___ Text shown ___
Reply to  Bob Armstrong
July 8, 2016 8:58 am

benben said:

Yes I agree with this. If you actually read Marx his analysis of what was wrong in society at the time when he was alive is quite well done. It’s just that his proposed remedies didn’t quite work out so well, to say the least.
But just because one part of Marxist theory turned out wrong doesn’t mean that his initial line of thought should be completely ignored.

HA, does the following quote define your noted “one part of Marx’s theory that “turned out to be wrong” simply because it defines the basis of Capitalism which involves “selling one’s labour for wages”, …… to wit:

Karl Marx [German]; 5 May 1818 – 14 March 1883) was a philosopher, economist, sociologist, journalist, and revolutionary socialist.
Marx’s theories about society, economics and politics—collectively understood as Marxism—hold that human societies develop through class struggle: a conflict between ruling classes (known as the bourgeoisie) that control the means of production and working classes (known as the proletariat) that work on these means by selling their labour for wages.
Source https://en.wikipedia.org/wiki/Karl_Marx

oeman50
Reply to  Bob Armstrong
July 8, 2016 9:43 am

I find it ironic that the University of Leiden’s motto is:
“‘Praesidium Libertatis’ – Bastion of Freedom”
http://www.universiteitleiden.nl/en/about-us

marc
Reply to  benben
July 8, 2016 12:56 am

Just research for youself what Sen.McCarthy uncovered and not blithely except what some blinkered academic tells you hopefully you might just learn something.

Griff
Reply to  benben
July 8, 2016 1:27 am

benben
you need to look under your bed of course…

Bruce Cobb
Reply to  benben
July 8, 2016 5:11 am

Oh dear. An academic who doesn’t know the difference between it’s and its. The village idiot would be proud.

ferd berple
Reply to  benben
July 8, 2016 6:27 am

with seeing Marxists everywhere
===================
classical fallacy. argument by exaggeration. someone says they see X. You exaggerate this to “X everywhere”. And since there isn’t X everywhere, there must be not X anywhere.
X exists, it doesn’t exist everywhere, but it does exist.

Reply to  ferd berple
July 8, 2016 6:44 am

On the other hand, I believe that Monckton was engaging in his own exaggeration and probably knowingly for effect and due to being fed up with leftists. While there are many (a large majority) of progressives and leftists at most universities, most would not call themselves Marxists or communists.
___ Stored records ___
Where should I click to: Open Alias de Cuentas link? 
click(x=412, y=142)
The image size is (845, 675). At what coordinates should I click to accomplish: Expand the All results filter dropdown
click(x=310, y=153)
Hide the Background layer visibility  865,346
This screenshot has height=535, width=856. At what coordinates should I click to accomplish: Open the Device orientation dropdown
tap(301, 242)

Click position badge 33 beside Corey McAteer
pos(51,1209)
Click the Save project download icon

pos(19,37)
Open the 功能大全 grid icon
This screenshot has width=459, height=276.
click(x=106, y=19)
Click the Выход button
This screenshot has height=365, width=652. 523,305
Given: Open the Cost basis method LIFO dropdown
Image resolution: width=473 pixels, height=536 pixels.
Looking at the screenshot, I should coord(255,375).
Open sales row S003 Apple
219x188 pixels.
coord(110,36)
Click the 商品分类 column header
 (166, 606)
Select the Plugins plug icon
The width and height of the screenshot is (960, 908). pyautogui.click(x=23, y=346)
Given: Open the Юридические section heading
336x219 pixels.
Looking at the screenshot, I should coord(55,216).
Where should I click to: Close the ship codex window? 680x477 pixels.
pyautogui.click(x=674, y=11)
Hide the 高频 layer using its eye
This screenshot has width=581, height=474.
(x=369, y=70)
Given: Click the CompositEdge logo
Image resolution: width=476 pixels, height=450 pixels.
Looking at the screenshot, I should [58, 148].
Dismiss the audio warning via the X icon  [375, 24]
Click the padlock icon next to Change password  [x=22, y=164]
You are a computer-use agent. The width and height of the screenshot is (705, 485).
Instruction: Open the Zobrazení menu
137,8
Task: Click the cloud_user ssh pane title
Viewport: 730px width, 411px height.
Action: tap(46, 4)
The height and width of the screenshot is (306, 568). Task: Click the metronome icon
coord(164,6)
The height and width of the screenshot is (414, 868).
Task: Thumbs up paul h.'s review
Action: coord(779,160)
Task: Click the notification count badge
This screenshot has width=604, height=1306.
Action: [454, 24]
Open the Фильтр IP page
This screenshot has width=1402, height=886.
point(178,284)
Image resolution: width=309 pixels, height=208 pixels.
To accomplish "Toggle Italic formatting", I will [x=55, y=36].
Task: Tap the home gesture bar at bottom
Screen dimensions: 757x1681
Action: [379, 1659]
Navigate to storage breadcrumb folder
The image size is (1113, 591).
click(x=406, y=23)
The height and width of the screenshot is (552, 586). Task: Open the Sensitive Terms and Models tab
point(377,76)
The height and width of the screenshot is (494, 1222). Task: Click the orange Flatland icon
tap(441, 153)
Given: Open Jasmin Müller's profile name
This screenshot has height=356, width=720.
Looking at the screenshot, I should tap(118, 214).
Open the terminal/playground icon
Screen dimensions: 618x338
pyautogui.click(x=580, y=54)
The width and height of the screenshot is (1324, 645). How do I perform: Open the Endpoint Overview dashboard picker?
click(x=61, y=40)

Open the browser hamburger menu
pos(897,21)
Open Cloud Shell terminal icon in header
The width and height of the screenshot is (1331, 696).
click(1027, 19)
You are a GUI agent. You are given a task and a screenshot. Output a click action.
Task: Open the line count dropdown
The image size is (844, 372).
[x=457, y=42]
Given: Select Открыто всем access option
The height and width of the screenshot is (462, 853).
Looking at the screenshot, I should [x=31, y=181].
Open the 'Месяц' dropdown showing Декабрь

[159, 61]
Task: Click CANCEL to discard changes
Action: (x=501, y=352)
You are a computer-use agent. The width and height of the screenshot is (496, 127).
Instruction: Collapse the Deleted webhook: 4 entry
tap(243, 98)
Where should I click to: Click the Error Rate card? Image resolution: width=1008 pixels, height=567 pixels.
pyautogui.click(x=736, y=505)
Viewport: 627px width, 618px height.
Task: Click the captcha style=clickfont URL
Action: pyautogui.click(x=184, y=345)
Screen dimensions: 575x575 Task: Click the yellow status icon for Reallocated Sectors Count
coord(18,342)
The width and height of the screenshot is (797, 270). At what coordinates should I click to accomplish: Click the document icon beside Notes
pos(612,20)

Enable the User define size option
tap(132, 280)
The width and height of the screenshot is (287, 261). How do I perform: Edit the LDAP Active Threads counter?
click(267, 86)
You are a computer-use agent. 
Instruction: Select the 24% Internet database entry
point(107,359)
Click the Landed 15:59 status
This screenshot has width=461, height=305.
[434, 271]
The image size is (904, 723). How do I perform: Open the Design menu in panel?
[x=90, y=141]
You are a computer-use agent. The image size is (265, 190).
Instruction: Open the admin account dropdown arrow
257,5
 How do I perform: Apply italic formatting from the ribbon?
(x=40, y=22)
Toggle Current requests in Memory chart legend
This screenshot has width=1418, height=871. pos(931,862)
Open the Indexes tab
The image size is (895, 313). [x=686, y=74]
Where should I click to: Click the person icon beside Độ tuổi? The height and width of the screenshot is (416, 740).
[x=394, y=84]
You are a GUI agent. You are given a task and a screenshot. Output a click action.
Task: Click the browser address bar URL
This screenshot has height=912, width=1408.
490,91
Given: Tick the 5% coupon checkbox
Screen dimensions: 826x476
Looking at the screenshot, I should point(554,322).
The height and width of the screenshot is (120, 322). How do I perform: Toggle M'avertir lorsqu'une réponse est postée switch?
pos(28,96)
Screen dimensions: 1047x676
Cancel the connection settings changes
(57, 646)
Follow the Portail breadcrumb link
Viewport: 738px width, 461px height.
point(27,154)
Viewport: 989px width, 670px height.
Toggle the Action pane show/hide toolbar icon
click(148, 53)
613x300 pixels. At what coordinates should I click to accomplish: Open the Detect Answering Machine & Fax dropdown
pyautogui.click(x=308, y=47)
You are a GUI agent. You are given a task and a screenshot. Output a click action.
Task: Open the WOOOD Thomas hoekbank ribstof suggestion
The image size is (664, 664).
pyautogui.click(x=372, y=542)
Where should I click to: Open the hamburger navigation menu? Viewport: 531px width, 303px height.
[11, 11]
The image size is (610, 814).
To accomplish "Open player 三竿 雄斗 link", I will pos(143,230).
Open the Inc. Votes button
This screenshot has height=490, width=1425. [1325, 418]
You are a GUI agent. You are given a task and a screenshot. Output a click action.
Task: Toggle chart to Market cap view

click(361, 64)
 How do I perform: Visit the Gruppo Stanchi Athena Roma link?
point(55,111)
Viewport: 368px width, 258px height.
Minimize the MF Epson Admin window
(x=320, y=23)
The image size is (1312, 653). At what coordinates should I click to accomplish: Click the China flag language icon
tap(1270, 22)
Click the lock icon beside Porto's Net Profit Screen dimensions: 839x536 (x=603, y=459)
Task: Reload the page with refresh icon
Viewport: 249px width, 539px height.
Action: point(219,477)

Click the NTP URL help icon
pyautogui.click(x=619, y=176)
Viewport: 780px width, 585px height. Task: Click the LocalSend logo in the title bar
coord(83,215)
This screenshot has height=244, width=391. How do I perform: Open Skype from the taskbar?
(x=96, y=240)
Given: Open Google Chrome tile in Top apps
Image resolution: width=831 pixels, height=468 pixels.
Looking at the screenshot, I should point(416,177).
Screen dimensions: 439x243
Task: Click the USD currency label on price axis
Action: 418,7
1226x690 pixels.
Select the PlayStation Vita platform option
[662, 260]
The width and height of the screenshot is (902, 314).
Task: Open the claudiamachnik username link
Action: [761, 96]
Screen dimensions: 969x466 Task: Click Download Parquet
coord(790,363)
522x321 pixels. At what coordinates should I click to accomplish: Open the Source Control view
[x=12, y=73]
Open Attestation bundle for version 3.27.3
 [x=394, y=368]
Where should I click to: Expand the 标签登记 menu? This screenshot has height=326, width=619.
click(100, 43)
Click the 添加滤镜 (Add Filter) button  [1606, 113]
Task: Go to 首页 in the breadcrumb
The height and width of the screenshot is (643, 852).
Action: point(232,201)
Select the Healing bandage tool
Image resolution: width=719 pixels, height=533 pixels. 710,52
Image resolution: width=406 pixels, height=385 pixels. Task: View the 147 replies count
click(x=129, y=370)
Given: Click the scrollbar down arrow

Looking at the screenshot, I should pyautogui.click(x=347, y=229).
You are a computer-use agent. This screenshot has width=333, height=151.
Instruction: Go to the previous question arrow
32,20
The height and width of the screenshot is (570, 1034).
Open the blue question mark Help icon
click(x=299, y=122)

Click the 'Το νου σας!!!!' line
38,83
___
#### To be done
In the comment thread, switch "revolutionary socialist" to "political activist" and write out everything from "HA, does the" down to "and revolutionary socialist.".

#### Task output
HA, does the following quote define your noted “one part of Marx’s theory that “turned out to be wrong” simply because it defines the basis of Capitalism which involves “selling one’s labour for wages”, …… to wit:

Karl Marx [German]; 5 May 1818 – 14 March 1883) was a philosopher, economist, sociologist, journalist, and political activist.